Top Congressional leaders say they will push this issue with President Obama.
“I am sure we will be talking about it [with the White House],” House Democratic Whip Steny Hoyer (D-Md.) told Working In These Times. “We are talking about a lot of things and I am sure that is one of them.”
The White House did not response to a request for comment on whether it will issue an executive order. Advocates have been urging the Obama administration since 2009 to issue executive orders that would ensure better wages for workers employed by federal contractors, but the federal government has failed to act.
Regardless, union organizers are confident that through organizing they still might be able to win real changes for workers.
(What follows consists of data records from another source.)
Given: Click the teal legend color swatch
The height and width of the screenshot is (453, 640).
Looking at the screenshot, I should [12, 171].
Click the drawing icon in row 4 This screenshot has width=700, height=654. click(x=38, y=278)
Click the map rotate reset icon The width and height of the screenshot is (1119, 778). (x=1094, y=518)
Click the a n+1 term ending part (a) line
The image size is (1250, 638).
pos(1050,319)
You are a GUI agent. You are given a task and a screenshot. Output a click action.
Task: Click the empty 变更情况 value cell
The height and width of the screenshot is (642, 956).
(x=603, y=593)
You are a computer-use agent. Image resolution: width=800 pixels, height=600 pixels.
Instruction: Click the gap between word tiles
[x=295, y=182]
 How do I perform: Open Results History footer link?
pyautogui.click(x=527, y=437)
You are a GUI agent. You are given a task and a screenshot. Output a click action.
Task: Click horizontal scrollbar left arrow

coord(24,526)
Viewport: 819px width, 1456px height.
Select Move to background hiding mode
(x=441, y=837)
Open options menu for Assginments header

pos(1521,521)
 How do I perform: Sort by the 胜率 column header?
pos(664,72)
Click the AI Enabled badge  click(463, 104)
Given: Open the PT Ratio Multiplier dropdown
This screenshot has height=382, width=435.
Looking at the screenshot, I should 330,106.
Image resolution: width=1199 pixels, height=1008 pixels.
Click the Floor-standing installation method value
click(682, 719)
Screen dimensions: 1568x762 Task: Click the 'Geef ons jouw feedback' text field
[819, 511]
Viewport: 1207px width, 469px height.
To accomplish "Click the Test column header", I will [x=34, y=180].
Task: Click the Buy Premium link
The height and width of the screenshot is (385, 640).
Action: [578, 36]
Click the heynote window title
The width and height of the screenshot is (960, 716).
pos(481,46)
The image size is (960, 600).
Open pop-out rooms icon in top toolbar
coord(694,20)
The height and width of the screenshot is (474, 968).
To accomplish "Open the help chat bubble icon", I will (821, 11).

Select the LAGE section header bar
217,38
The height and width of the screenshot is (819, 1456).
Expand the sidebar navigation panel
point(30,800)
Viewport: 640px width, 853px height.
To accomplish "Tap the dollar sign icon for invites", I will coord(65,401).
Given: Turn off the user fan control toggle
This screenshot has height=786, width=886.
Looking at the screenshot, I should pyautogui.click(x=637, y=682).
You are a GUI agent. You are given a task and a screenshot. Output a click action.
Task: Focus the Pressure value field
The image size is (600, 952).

Paco Fabian, a spokesperson for the labor federation Change to Win, says that Change to Win plans to continue organizing federal contract employees in DC and other cities.
Already, the organizing has seen some results. After Change to Win started talking to workers like Antonio Vanegas at Quick Pita in the Ronald Reagan Building a month ago, the boss got nervous that attention was being paid to the low wages, according to Vanegas. In response, Vanegas and his co-workers got a raise, to $9 an hour.